→ **What to produce**:
Restate each of the lines given below, word for word.

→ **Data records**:
╔══
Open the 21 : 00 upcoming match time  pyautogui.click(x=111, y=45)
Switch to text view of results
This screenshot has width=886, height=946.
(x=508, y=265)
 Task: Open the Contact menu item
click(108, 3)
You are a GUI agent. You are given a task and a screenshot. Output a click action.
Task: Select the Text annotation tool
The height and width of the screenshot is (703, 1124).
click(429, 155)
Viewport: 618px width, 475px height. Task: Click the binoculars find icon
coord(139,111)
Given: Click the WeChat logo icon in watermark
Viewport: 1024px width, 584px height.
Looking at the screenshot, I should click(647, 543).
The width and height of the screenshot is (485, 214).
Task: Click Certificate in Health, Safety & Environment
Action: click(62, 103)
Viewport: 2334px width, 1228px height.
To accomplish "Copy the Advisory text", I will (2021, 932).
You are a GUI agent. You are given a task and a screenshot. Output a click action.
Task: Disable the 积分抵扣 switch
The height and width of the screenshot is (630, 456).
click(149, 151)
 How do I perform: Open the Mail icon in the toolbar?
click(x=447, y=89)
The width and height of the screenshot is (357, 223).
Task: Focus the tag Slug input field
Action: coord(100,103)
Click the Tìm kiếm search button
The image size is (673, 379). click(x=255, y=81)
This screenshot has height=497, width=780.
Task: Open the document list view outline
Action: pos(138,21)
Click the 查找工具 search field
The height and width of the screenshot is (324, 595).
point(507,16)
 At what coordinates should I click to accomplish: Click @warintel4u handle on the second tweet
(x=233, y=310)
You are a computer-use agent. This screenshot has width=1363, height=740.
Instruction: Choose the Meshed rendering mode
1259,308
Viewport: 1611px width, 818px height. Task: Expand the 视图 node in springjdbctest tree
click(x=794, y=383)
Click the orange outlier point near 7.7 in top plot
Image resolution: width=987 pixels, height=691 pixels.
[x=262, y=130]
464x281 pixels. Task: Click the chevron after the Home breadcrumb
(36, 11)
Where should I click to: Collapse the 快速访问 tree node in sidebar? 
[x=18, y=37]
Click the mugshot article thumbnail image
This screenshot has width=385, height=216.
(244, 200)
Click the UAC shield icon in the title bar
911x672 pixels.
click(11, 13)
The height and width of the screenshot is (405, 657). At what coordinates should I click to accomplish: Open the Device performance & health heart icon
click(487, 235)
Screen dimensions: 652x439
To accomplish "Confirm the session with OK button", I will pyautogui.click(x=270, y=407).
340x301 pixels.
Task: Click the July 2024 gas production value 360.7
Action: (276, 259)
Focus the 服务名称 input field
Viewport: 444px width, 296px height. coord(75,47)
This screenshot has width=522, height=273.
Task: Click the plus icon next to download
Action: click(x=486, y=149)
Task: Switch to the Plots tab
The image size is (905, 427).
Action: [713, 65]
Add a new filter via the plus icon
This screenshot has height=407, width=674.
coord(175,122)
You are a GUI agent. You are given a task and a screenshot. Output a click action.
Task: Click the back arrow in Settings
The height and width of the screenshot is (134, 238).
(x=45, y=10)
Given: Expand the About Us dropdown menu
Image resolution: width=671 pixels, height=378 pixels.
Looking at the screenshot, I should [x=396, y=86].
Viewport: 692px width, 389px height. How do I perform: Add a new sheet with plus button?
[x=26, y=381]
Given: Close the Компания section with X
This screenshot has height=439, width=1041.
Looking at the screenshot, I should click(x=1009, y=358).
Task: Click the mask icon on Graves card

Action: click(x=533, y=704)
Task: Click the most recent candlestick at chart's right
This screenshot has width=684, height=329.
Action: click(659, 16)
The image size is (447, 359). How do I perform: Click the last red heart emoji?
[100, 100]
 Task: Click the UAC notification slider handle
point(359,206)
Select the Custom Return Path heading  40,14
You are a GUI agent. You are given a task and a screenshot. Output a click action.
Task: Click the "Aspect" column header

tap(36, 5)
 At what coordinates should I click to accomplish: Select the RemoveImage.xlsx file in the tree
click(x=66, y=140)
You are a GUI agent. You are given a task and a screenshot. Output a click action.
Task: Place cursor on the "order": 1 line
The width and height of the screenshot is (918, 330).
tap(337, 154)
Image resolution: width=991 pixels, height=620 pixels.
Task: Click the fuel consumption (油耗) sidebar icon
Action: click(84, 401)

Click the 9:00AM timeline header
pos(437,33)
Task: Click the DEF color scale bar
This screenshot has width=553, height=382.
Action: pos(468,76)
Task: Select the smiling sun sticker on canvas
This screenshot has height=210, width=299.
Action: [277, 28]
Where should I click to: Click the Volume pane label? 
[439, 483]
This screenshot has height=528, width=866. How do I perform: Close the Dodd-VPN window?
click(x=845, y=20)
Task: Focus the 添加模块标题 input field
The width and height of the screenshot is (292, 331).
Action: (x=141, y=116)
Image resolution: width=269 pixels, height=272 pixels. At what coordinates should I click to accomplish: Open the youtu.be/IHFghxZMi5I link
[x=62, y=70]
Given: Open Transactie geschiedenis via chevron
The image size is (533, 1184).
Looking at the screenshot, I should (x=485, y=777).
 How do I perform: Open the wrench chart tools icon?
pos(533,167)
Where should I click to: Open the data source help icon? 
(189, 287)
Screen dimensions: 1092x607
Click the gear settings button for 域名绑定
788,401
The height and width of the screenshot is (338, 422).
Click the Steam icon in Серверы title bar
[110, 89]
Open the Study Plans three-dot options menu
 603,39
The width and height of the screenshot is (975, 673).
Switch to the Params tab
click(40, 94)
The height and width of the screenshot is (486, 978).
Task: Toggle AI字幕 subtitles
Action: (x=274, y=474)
╚══
→ **Output of the exercise**:
Open the 21 : 00 upcoming match time  pyautogui.click(x=111, y=45)
Switch to text view of results
This screenshot has width=886, height=946.
(x=508, y=265)
 Task: Open the Contact menu item
click(108, 3)
You are a GUI agent. You are given a task and a screenshot. Output a click action.
Task: Select the Text annotation tool
The height and width of the screenshot is (703, 1124).
click(429, 155)
Viewport: 618px width, 475px height. Task: Click the binoculars find icon
coord(139,111)
Given: Click the WeChat logo icon in watermark
Viewport: 1024px width, 584px height.
Looking at the screenshot, I should click(647, 543).
The width and height of the screenshot is (485, 214).
Task: Click Certificate in Health, Safety & Environment
Action: click(62, 103)
Viewport: 2334px width, 1228px height.
To accomplish "Copy the Advisory text", I will (2021, 932).
You are a GUI agent. You are given a task and a screenshot. Output a click action.
Task: Disable the 积分抵扣 switch
The height and width of the screenshot is (630, 456).
click(149, 151)
 How do I perform: Open the Mail icon in the toolbar?
click(x=447, y=89)
The width and height of the screenshot is (357, 223).
Task: Focus the tag Slug input field
Action: coord(100,103)
Click the Tìm kiếm search button
The image size is (673, 379). click(x=255, y=81)
This screenshot has height=497, width=780.
Task: Open the document list view outline
Action: pos(138,21)
Click the 查找工具 search field
The height and width of the screenshot is (324, 595).
point(507,16)
 At what coordinates should I click to accomplish: Click @warintel4u handle on the second tweet
(x=233, y=310)
You are a computer-use agent. This screenshot has width=1363, height=740.
Instruction: Choose the Meshed rendering mode
1259,308
Viewport: 1611px width, 818px height. Task: Expand the 视图 node in springjdbctest tree
click(x=794, y=383)
Click the orange outlier point near 7.7 in top plot
Image resolution: width=987 pixels, height=691 pixels.
[x=262, y=130]
464x281 pixels. Task: Click the chevron after the Home breadcrumb
(36, 11)
Where should I click to: Collapse the 快速访问 tree node in sidebar? 
[x=18, y=37]
Click the mugshot article thumbnail image
This screenshot has width=385, height=216.
(244, 200)
Click the UAC shield icon in the title bar
911x672 pixels.
click(11, 13)
The height and width of the screenshot is (405, 657). At what coordinates should I click to accomplish: Open the Device performance & health heart icon
click(487, 235)
Screen dimensions: 652x439
To accomplish "Confirm the session with OK button", I will pyautogui.click(x=270, y=407).
340x301 pixels.
Task: Click the July 2024 gas production value 360.7
Action: (276, 259)
Focus the 服务名称 input field
Viewport: 444px width, 296px height. coord(75,47)
This screenshot has width=522, height=273.
Task: Click the plus icon next to download
Action: click(x=486, y=149)
Task: Switch to the Plots tab
The image size is (905, 427).
Action: [713, 65]
Add a new filter via the plus icon
This screenshot has height=407, width=674.
coord(175,122)
You are a GUI agent. You are given a task and a screenshot. Output a click action.
Task: Click the back arrow in Settings
The height and width of the screenshot is (134, 238).
(x=45, y=10)
Given: Expand the About Us dropdown menu
Image resolution: width=671 pixels, height=378 pixels.
Looking at the screenshot, I should [x=396, y=86].
Viewport: 692px width, 389px height. How do I perform: Add a new sheet with plus button?
[x=26, y=381]
Given: Close the Компания section with X
This screenshot has height=439, width=1041.
Looking at the screenshot, I should click(x=1009, y=358).
Task: Click the mask icon on Graves card

Action: click(x=533, y=704)
Task: Click the most recent candlestick at chart's right
This screenshot has width=684, height=329.
Action: click(659, 16)
The image size is (447, 359). How do I perform: Click the last red heart emoji?
[100, 100]
 Task: Click the UAC notification slider handle
point(359,206)
Select the Custom Return Path heading  40,14
You are a GUI agent. You are given a task and a screenshot. Output a click action.
Task: Click the "Aspect" column header

tap(36, 5)
 At what coordinates should I click to accomplish: Select the RemoveImage.xlsx file in the tree
click(x=66, y=140)
You are a GUI agent. You are given a task and a screenshot. Output a click action.
Task: Place cursor on the "order": 1 line
The width and height of the screenshot is (918, 330).
tap(337, 154)
Image resolution: width=991 pixels, height=620 pixels.
Task: Click the fuel consumption (油耗) sidebar icon
Action: click(84, 401)

Click the 9:00AM timeline header
pos(437,33)
Task: Click the DEF color scale bar
This screenshot has width=553, height=382.
Action: pos(468,76)
Task: Select the smiling sun sticker on canvas
This screenshot has height=210, width=299.
Action: [277, 28]
Where should I click to: Click the Volume pane label? 
[439, 483]
This screenshot has height=528, width=866. How do I perform: Close the Dodd-VPN window?
click(x=845, y=20)
Task: Focus the 添加模块标题 input field
The width and height of the screenshot is (292, 331).
Action: (x=141, y=116)
Image resolution: width=269 pixels, height=272 pixels. At what coordinates should I click to accomplish: Open the youtu.be/IHFghxZMi5I link
[x=62, y=70]
Given: Open Transactie geschiedenis via chevron
The image size is (533, 1184).
Looking at the screenshot, I should (x=485, y=777).
 How do I perform: Open the wrench chart tools icon?
pos(533,167)
Where should I click to: Open the data source help icon? 
(189, 287)
Screen dimensions: 1092x607
Click the gear settings button for 域名绑定
788,401
The height and width of the screenshot is (338, 422).
Click the Steam icon in Серверы title bar
[110, 89]
Open the Study Plans three-dot options menu
 603,39
The width and height of the screenshot is (975, 673).
Switch to the Params tab
click(40, 94)
The height and width of the screenshot is (486, 978).
Task: Toggle AI字幕 subtitles
Action: (x=274, y=474)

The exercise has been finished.